One objection to this argument is that a mother could hold that there are some children whom there would be a reason to abort, but her child is different.  This can only be a rational response to the unconditionality argument if there is some morally relevant objective feature F which the mother believes her child to have and which the other children in question lack, a feature such that her child could not have lacked F.  For if her child could have lacked F, i.e., if F were not an essential feature of her child, then her love for the child is conditional on the child’s having F.  But it is difficult to see what kind of a feature F could play this role.  For instance, the lack of physical or mental defects cannot play such a role, since one’s child could have had such defects or at least ones relevantly similar to them.[4]

One might think that not being the product of rape could be such a feature if one accepts the Kripkean intuition that one’s parentage is an essential property of one.  But, first, the Kripkean intuition is itself controversial.  Second, the mere essentiality of one’s ancestry is not sufficient to ensure that someone who is not a product of rape could not have been a product of rape: one might have had the same parents that one did and yet have been a product of rape, if the act of conception had happened differently.  Third, this argument would only work if unconditional love for an unborn child who is the product of rape were irrational, whereas it is quite plausibly rational.  And, fourth, even if it were logically impossible that one child have been the product of rape, it is epistemically possible (one cannot be certain that one hasn’t suppressed the event in one’s memory and replaced it with a pseudomemory), and the conditionality involved in loving one’s child because it is not the product of rape may well still be incompatible with the child’s being unconditionally loved.

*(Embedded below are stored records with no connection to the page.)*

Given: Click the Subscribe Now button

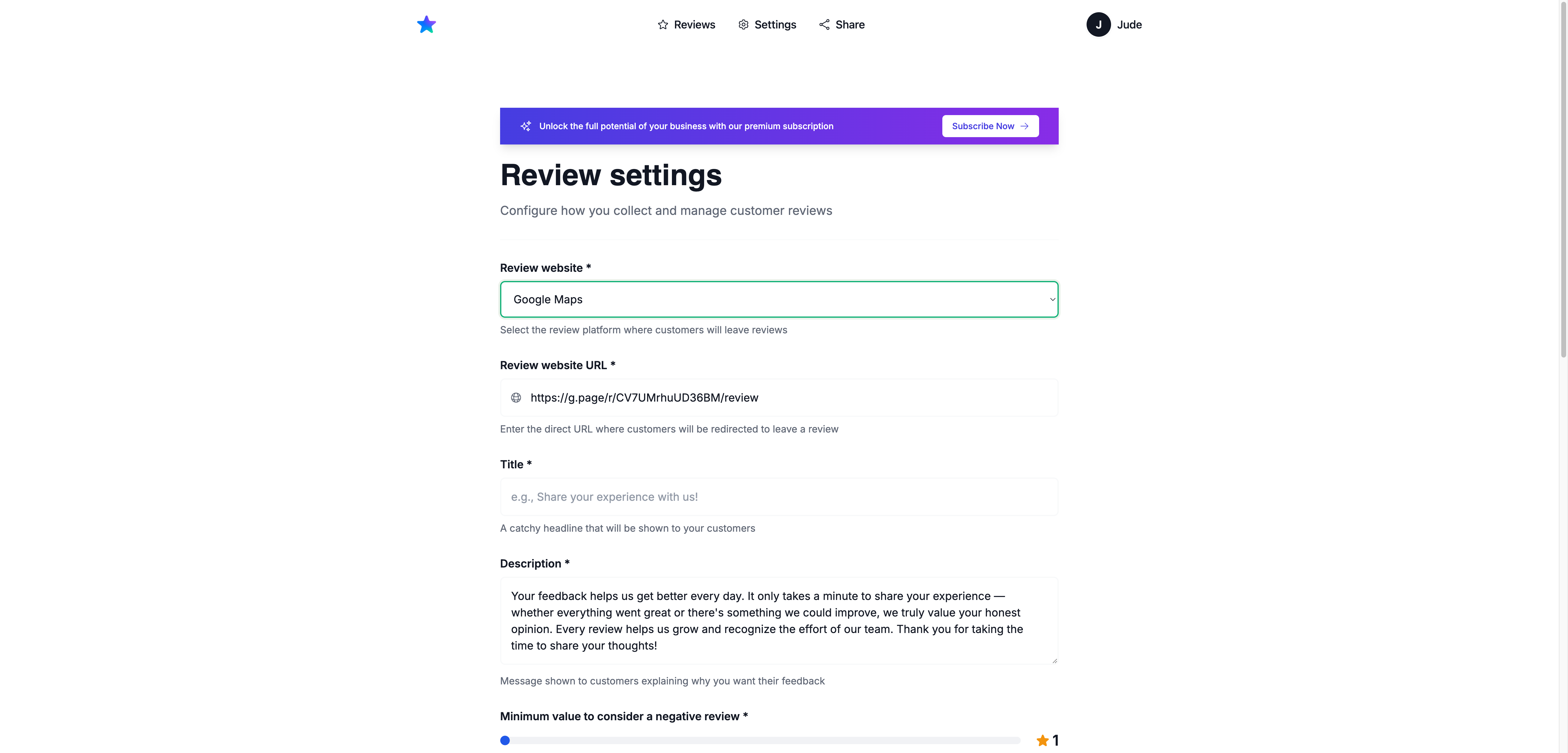Looking at the screenshot, I should (x=990, y=126).
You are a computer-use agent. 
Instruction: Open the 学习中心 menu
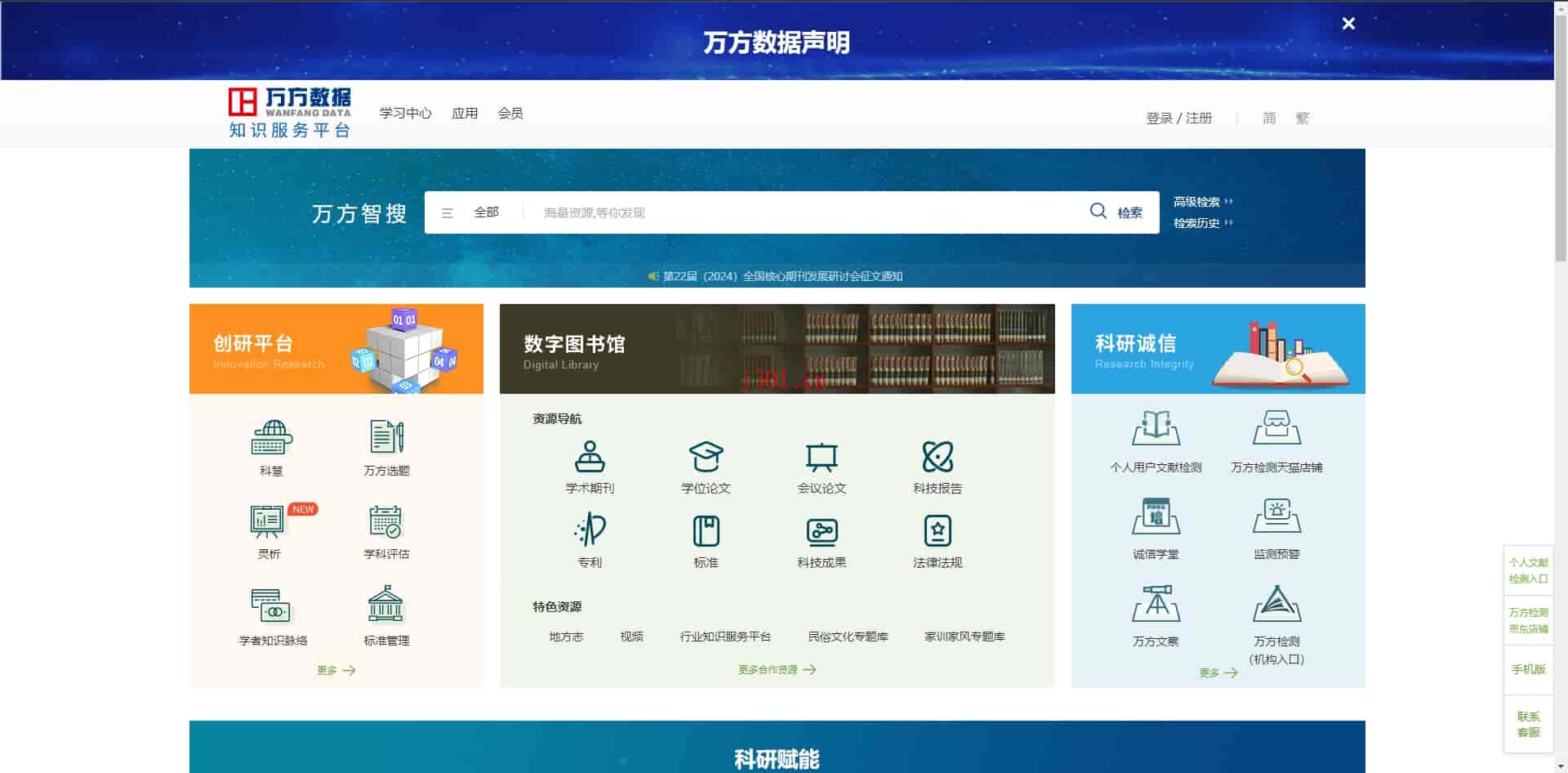(x=405, y=113)
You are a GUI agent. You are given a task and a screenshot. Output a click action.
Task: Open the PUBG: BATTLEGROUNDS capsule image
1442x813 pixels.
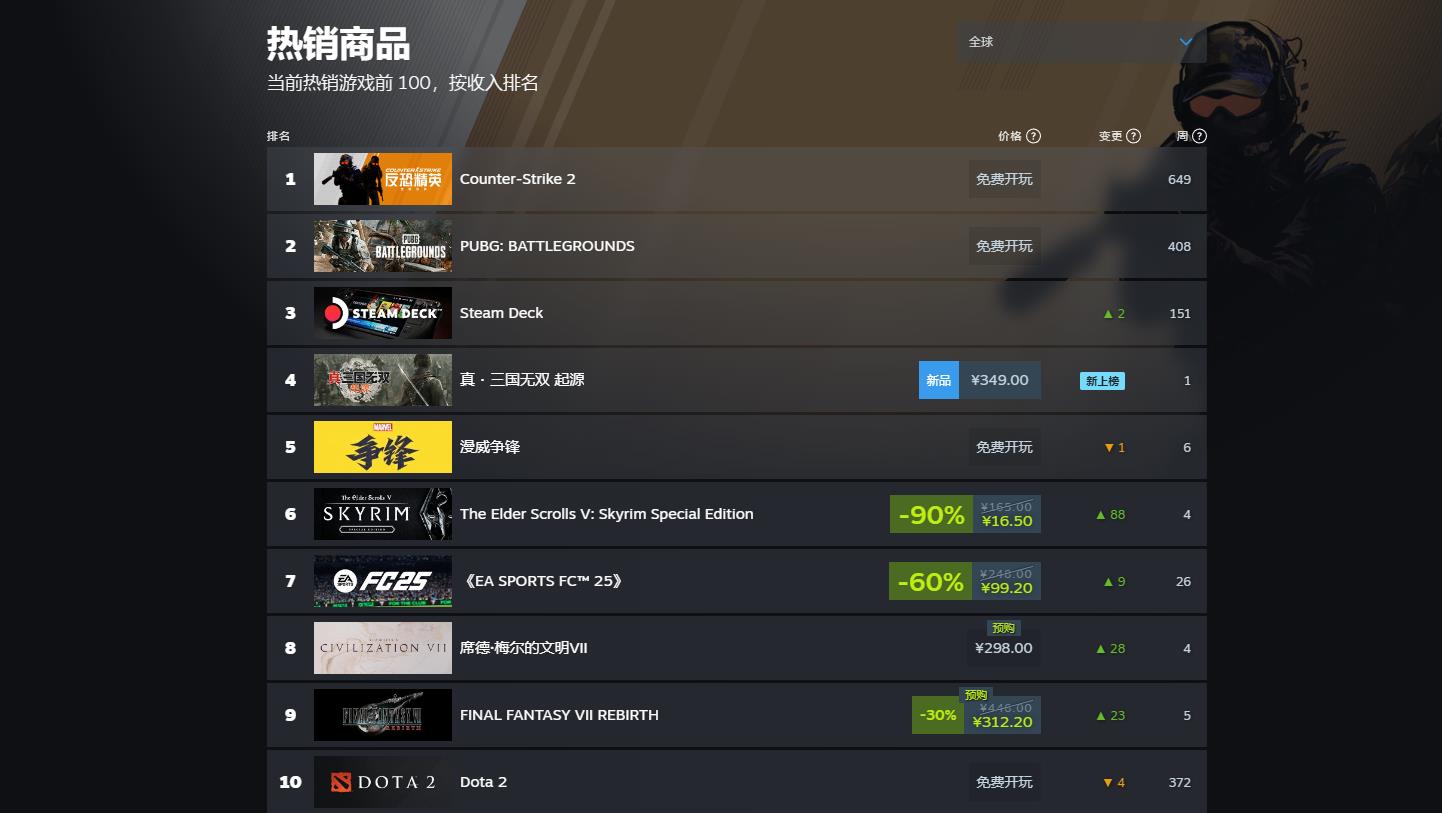[x=383, y=246]
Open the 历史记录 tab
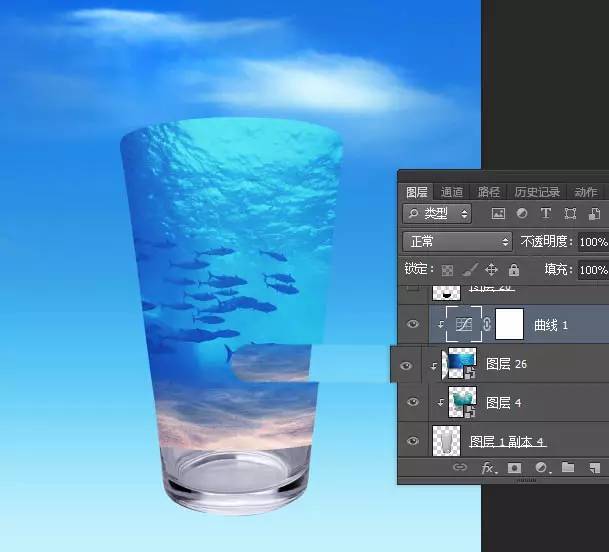The image size is (609, 552). click(x=538, y=192)
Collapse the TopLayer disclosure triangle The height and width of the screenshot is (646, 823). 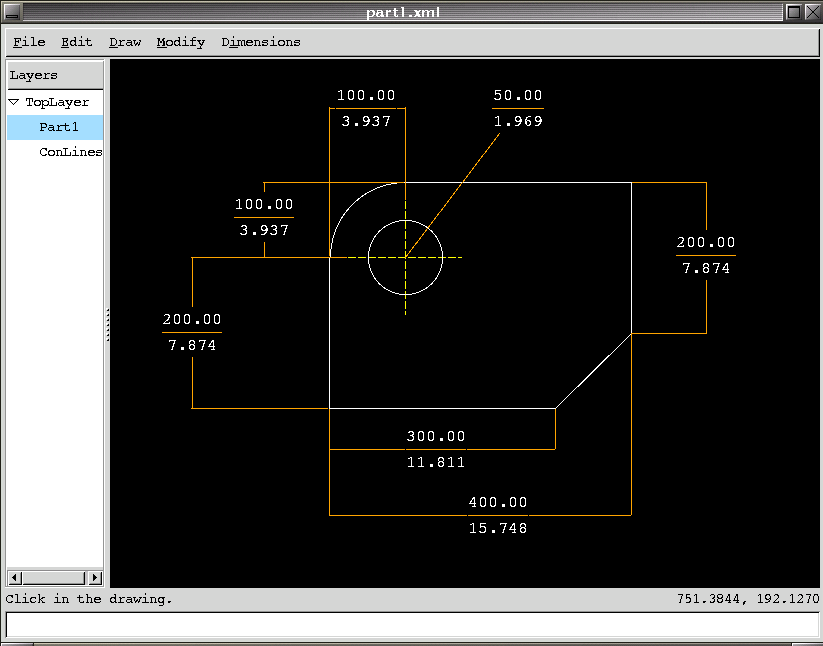pos(14,102)
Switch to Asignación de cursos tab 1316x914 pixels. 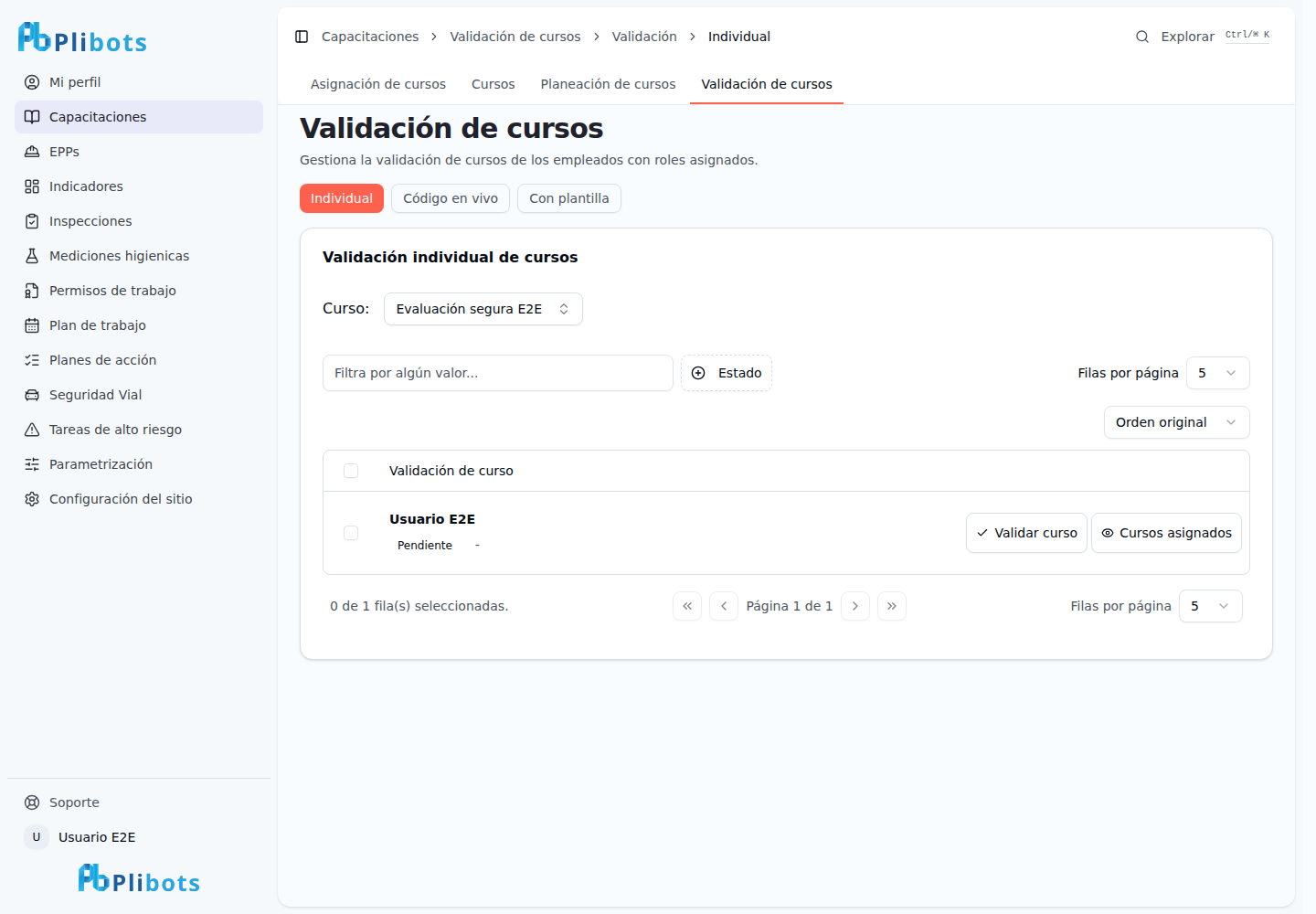pos(378,84)
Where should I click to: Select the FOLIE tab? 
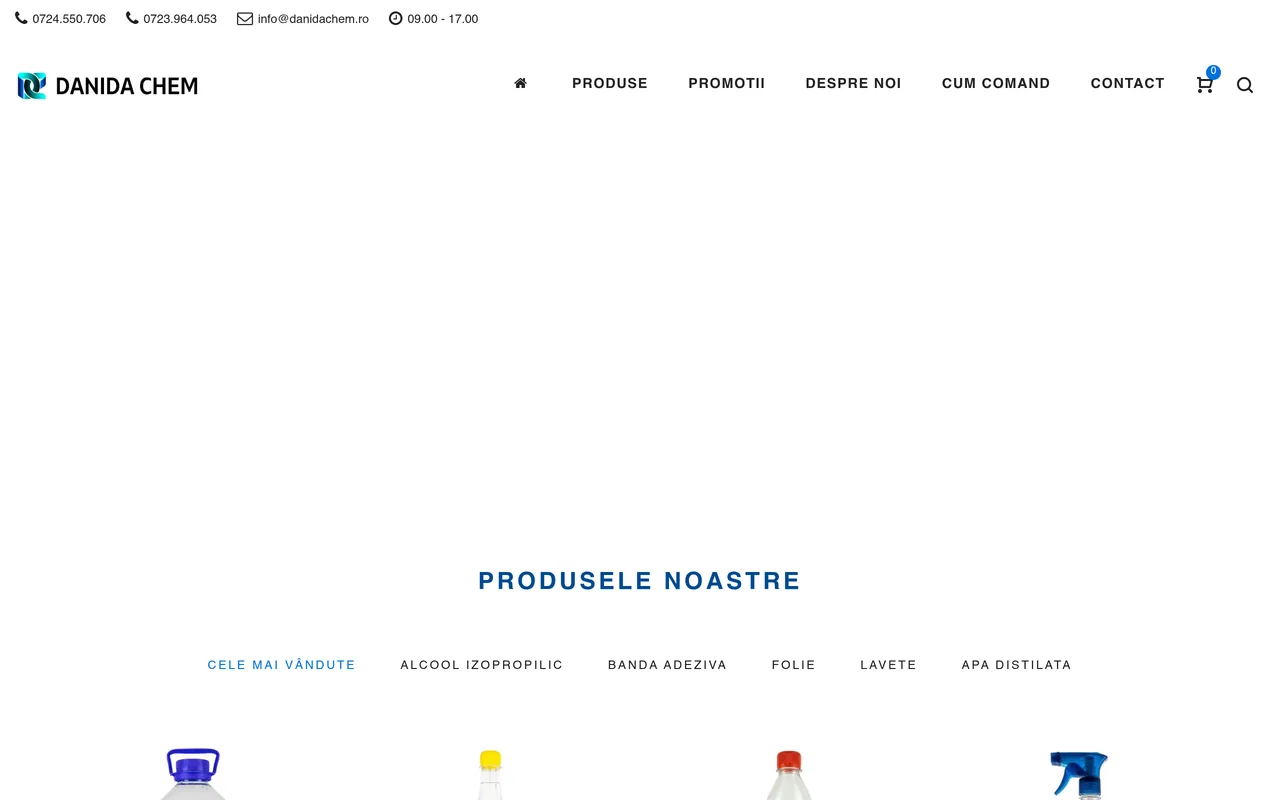[794, 665]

Thus, admitting that abortion is ever acceptable is incompatible with unconditional maternal love.  If maternal love is indeed supposed to be unconditional, this last response to an objection to the main argument has turned into a new argument showing abortion, or even deliberation about abortion, to be unjustified in all cases.



[1] I am grateful to Christian Jenner for this objection.

[2] This argument is due Wilfried ver Eecke to whom my gratitude is due.

[3] “I was once a fetus”.

[4] If a defect is genetic, and if one’s genetic constitution is an essential property of one, then a being free of the defect could not have literally had it.  But certainly she could have had a relevantly similar non-genetic defect that was equally disabling.